> **Extrait**
..........

Imprégnée de l’esprit d’Auguste Escoffier, l’entreprise Klong Phai Farm a tissé en Thaïlande un réseau d’éleveurs capables de produire des volailles heureuses et dignes de la grande cuisine française.
Que ce soit par crainte du changement climatique, par volonté de soutenir le marché local ou encore pour simplement manger français à prix doux en Thaïlande, de plus en plus de particuliers et professionnels de la restauration sont demandeurs de mets et autres denrées "exotiques" produits localement.
Dès sa toute première année d'activité en Thaïlande en 2006, lepetitjournal.com évoquait déjà des producteurs locaux de spécialités originaires de latitudes lointaines telles que le fromage de chèvre fait à Pattaya ou encore le vin rouge de Samut Sakhon.
Mais nous n'étions sans doute pas encore à l'époque à un niveau de qualité équivalent à ce qui se faisait sous le climat tempéré de pays comme la France, l'Italie ou encore l'Espagne, berceaux d'un savoir-faire culinaire pétri de plusieurs siècles d'expérience. Et l'appétence du marché thaïlandais pour ce genre de produits était encore modeste. C'était juste au début du boom du vin, du fromage, et autres produits importés en Thaïlande survenu avec le fort développement de la classe moyenne, qui a vu notamment la formidable ascension de la société franco-thaïlandaise Wine Connection.
Depuis lors, les choses n'ont cessé d'évoluer dans ce sens, conduisant à l'avènement de la scène culinaire de Bangkok où a fleuri au cours de ces 15-20 dernières années une offre aussi créative que rigoureuse, capable des innovations les plus audacieuses tout en restant fidèle aux traditions culinaires dont elle s'inspire.

..........

> **Consigne 1**
Reproduisez l'extrait sur les produits français en Thaïlande, de "Dès sa toute" jusqu'à "de Samut Sakhon." inclus.

> **Informations extraites**
..........

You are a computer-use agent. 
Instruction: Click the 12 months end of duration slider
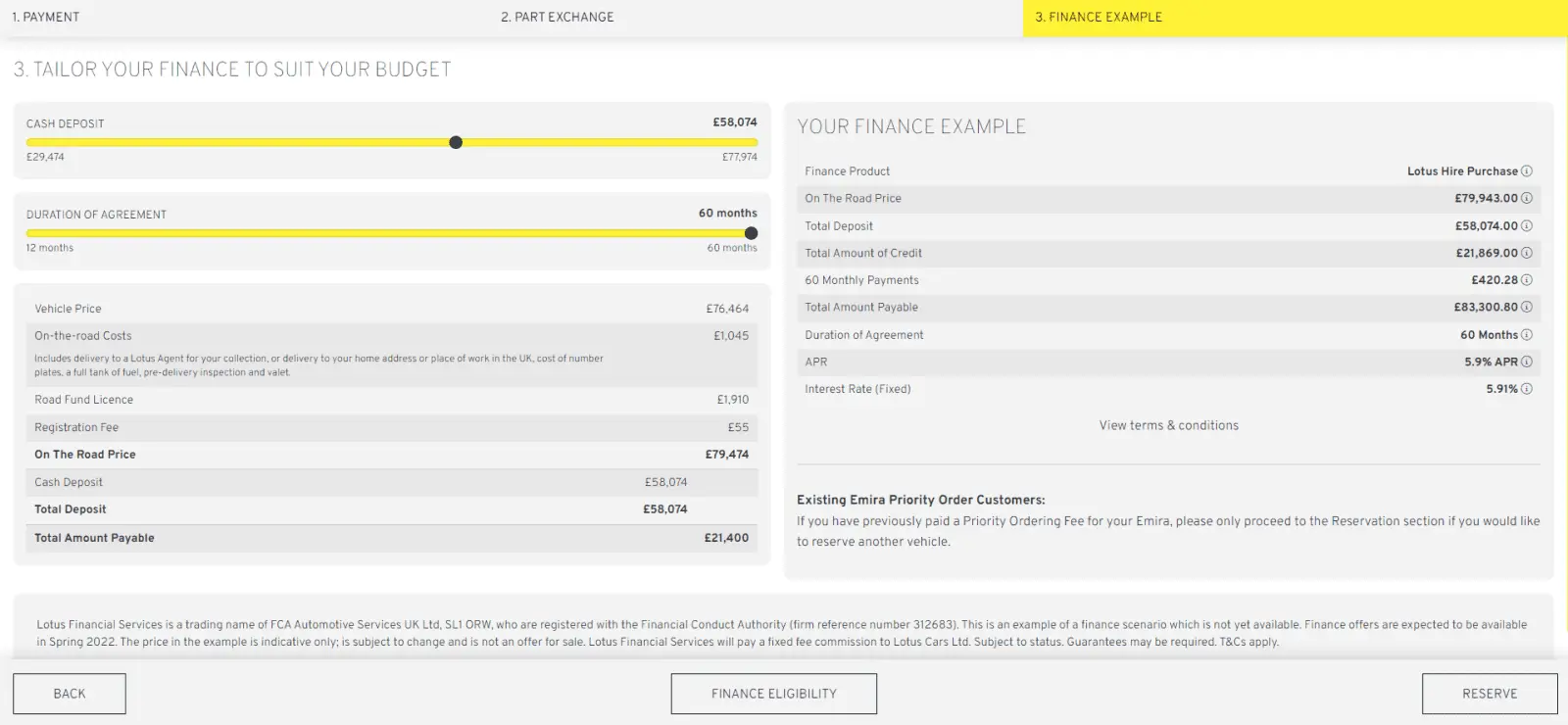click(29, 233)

..........

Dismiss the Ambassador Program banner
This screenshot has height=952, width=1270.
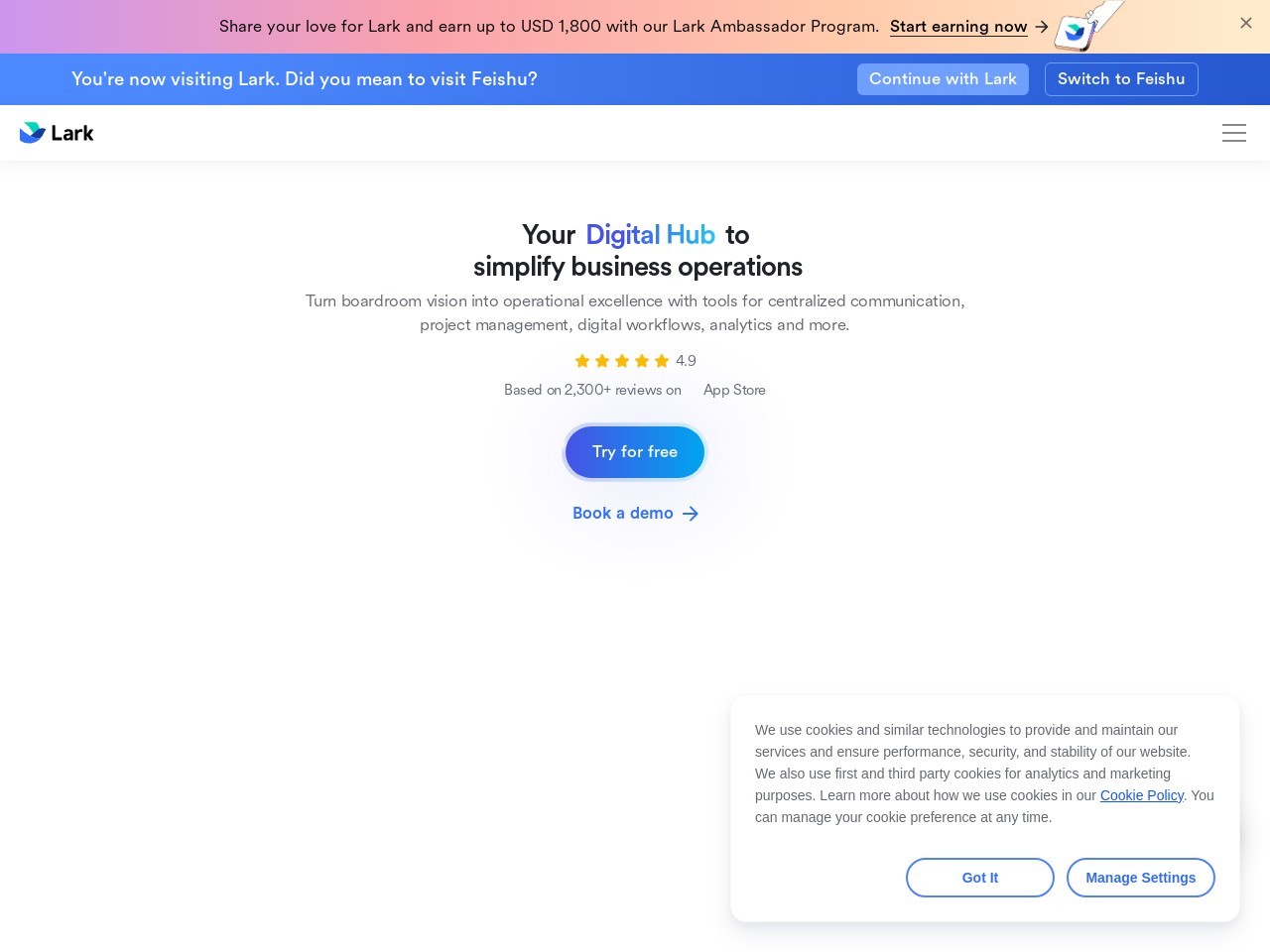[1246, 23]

..........

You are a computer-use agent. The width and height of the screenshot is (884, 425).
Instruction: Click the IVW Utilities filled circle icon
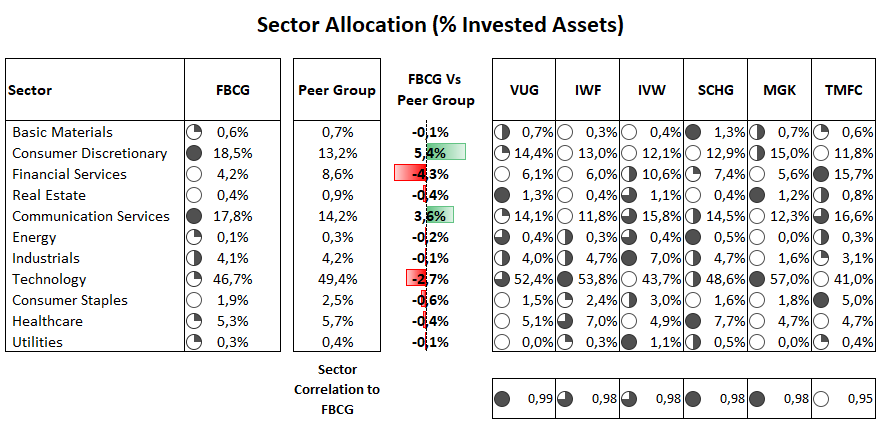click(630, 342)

..........

> **Consigne 2**
Dans les entrées, remplacez "screenshot" par "image" dans les lignes allant de celle qui contient "You are a computer-use agent. The" jusqu'à celle qui contient "click(630, 342)" incluse, sans rien changer d'autre. Fournissez uniquement ces lignes et omettez les images.

> **Réponse rédigée 1**
Dès sa toute première année d'activité en Thaïlande en 2006, lepetitjournal.com évoquait déjà des producteurs locaux de spécialités originaires de latitudes lointaines telles que le fromage de chèvre fait à Pattaya ou encore le vin rouge de Samut Sakhon.

> **Réponse rédigée 2**
You are a computer-use agent. The width and height of the image is (884, 425).
Instruction: Click the IVW Utilities filled circle icon
click(630, 342)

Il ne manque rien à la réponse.